§ Input records

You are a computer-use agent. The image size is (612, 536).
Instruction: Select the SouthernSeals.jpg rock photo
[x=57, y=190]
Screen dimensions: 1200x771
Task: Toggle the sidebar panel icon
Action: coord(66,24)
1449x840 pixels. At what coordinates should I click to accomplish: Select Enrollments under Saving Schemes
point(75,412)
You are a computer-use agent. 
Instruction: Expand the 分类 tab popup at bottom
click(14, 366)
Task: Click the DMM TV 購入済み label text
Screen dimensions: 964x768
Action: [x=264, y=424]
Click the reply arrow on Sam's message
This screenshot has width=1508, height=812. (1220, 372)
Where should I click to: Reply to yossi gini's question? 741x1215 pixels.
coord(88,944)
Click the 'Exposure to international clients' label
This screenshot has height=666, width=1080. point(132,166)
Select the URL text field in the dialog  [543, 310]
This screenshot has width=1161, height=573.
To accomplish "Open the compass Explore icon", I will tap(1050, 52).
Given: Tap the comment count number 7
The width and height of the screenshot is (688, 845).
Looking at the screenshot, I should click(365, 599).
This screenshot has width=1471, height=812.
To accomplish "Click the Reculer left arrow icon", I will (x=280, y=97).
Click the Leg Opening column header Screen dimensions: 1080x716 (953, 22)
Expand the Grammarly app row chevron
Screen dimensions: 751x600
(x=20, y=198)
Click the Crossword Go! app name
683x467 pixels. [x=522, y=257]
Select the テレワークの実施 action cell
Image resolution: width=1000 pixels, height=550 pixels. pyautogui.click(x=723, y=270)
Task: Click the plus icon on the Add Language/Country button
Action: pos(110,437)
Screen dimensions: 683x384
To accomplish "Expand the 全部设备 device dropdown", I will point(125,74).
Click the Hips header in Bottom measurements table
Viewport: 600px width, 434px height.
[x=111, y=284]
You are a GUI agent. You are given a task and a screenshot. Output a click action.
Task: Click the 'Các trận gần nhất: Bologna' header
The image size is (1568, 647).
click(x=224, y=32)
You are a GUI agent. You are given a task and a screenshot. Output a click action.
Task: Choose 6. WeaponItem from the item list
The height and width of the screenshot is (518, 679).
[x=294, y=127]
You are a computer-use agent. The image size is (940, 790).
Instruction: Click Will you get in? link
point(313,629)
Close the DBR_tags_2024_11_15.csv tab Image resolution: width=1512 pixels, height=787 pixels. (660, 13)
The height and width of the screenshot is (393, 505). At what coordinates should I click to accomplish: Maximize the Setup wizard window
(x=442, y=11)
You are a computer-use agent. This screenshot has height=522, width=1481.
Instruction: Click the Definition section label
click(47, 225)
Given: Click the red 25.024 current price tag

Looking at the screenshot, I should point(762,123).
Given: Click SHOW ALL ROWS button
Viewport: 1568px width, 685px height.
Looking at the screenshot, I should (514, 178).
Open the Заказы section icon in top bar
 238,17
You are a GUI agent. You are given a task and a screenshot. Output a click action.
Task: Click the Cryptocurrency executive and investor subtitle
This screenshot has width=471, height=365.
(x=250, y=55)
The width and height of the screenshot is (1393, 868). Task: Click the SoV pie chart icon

§ Description of the task
Rewrite the records from the first line through the line containing "This screenshot has height=666, width=1080.", replacing "reply arrow" with "reply button" and keeping everything else the same.

§ Answer to the task
You are a computer-use agent. The image size is (612, 536).
Instruction: Select the SouthernSeals.jpg rock photo
[x=57, y=190]
Screen dimensions: 1200x771
Task: Toggle the sidebar panel icon
Action: coord(66,24)
1449x840 pixels. At what coordinates should I click to accomplish: Select Enrollments under Saving Schemes
point(75,412)
You are a computer-use agent. 
Instruction: Expand the 分类 tab popup at bottom
click(14, 366)
Task: Click the DMM TV 購入済み label text
Screen dimensions: 964x768
Action: [x=264, y=424]
Click the reply button on Sam's message
This screenshot has width=1508, height=812. (1220, 372)
Where should I click to: Reply to yossi gini's question? 741x1215 pixels.
coord(88,944)
Click the 'Exposure to international clients' label
This screenshot has height=666, width=1080. point(132,166)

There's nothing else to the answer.